Falling at a happy, angst-ridden medium between righteous anger and nervous anticipation, the evening of the referendum on marriage equality is a great time to be out pretty much anywhere in Dublin. To be witnessing three extra highly-charged punk-inspired bands wreck The Hangar before an audience dying to let loose that nervous tension, though, is the perfect antidote.
Bitch Falcon – who clearly possess one of the best names in rock – are a thundering, bass-heavy outfit that take grunge, filter it through a light post-punk lense and shine in the dingiest corners of their own insecurities. Latest single Breed is the first to come out since Fia Kavanagh left the band earlier this year, but there’s no sign of an absence in the other tracks: they’re raw, scuzzy and darkly intense.
Three, in fact, might just be their magic number, allowing frontwoman Lizzie Fitzpatrick to come to the fore, and ensuring a cleaner sound that highlights the pure frantic class of their fretwork. Fitzpatrick’s joke about everyone voting no goes down like a lead balloon, but increasingly recognisable highlights Breed and Wolfstooth more than make up for it.
Second act ‘Strong Boys’ are a new name to us, but they certainly make an impression. Fronted by a muscular bearded man in a silver-studded white waistcoat, they play a brand of embittered punk with tracks rarely exceeding two minutes, almost tailored to the night.
Album ‘Riot Shock’ is a potent swipe at religious influence in Ireland and a roar for gay rights, with tracks with pointed names like No Pope, Two Dads and Second Class. Live, they’re a wall of sound delivered with some playful back and forth between guitar and bass, roared over with potent, growling angst. It’s not pretty, and not helped by some fuzzy sound, but fitting and expressively, gloriously bitter.
Fucked Up are kings tonight, though, especially when charismatic frontman Damian Abraham refusing to play a note before whipping the crowd into a chant of ‘yes, yes, yes’. Later he has ‘yes’ scrawled all over his body in black marker, and gives a couple of male audience members hefty pecks on the lips.
Abraham, unquestionably, is the making of this band. The set is no more than two tracks deep when the bouncing beard takes a lively stroll to the back bar, stopping to hug and scream in the face of audience members whilst wrapping his mic cord around thumping legs.
Things get messier as they progress. Opener Queen of Hearts is haphazardly loud, but not a patch on the utter shambolic brilliance of night-closing chaos served up as Other Shoes. The tracks, frankly, could say anything, so viciously and frenetically are they performed.
Abraham in particular has never been prone to toned down performance: taking an album described a ‘rock opera’ and screaming it in a way that’s half embittered anger and half playful self-parody is just a standard night on tour.

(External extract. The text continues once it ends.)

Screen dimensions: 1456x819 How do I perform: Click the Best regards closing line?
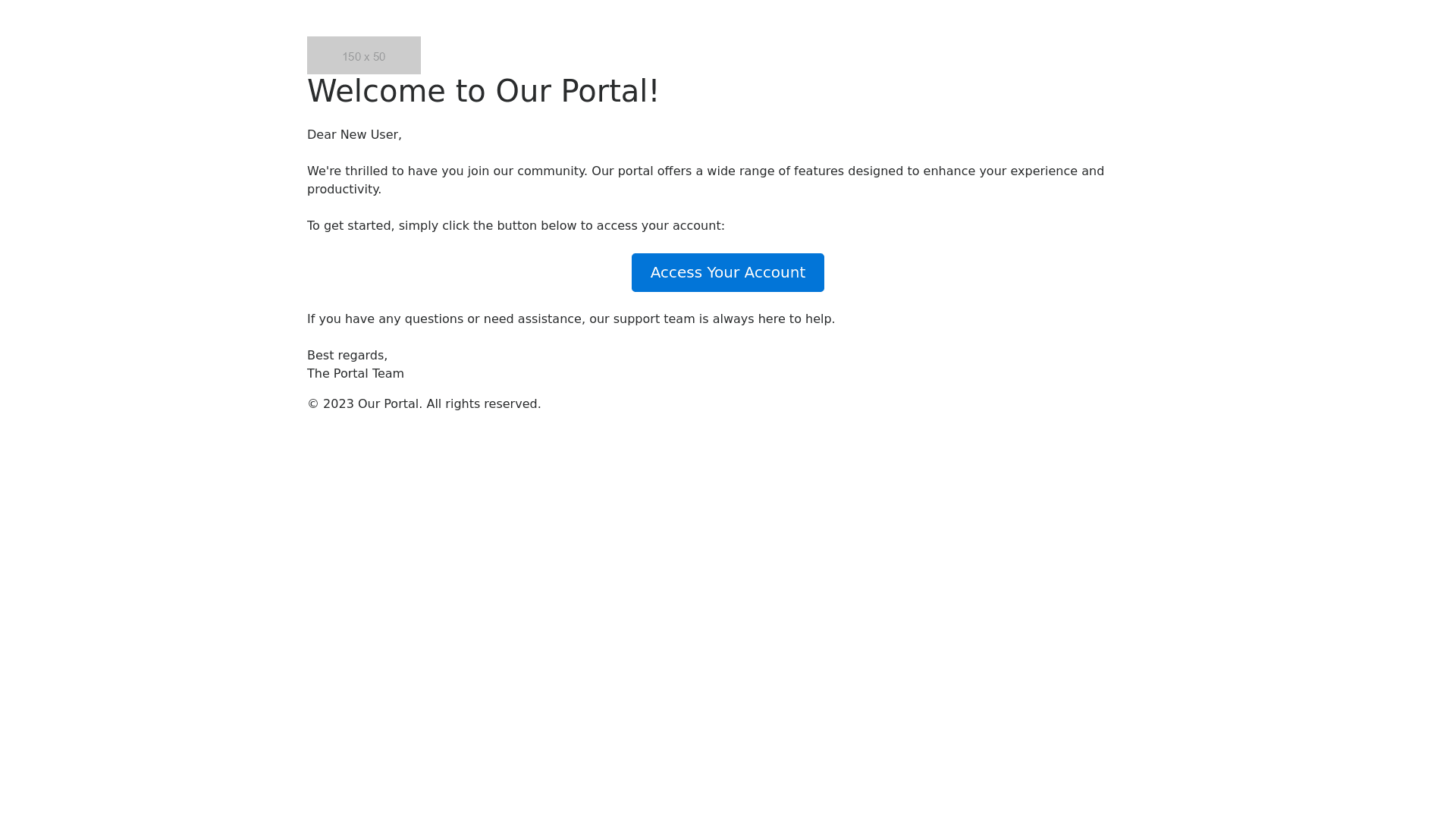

There’s no doubting the sincerity of the rage tonight, though, and the accompanying sense of community it provokes. Fucked Up are an in your face affront to the senses that leave your head rattling and eyes bulging.
They nod to Paranoid Visions as an influence, but sing with a brutality that Ireland’s seminal punk band muster in lyrics alone. The toned down backing vocals of Sandy Miranda are the only relief.
The Canadians are a live tour de force; full of boisterousness, shock factor and toned noise. It’s harsh, boisterous, rampant and abrasive, but more importantly, the most pleasant aural assault you could hope to witness.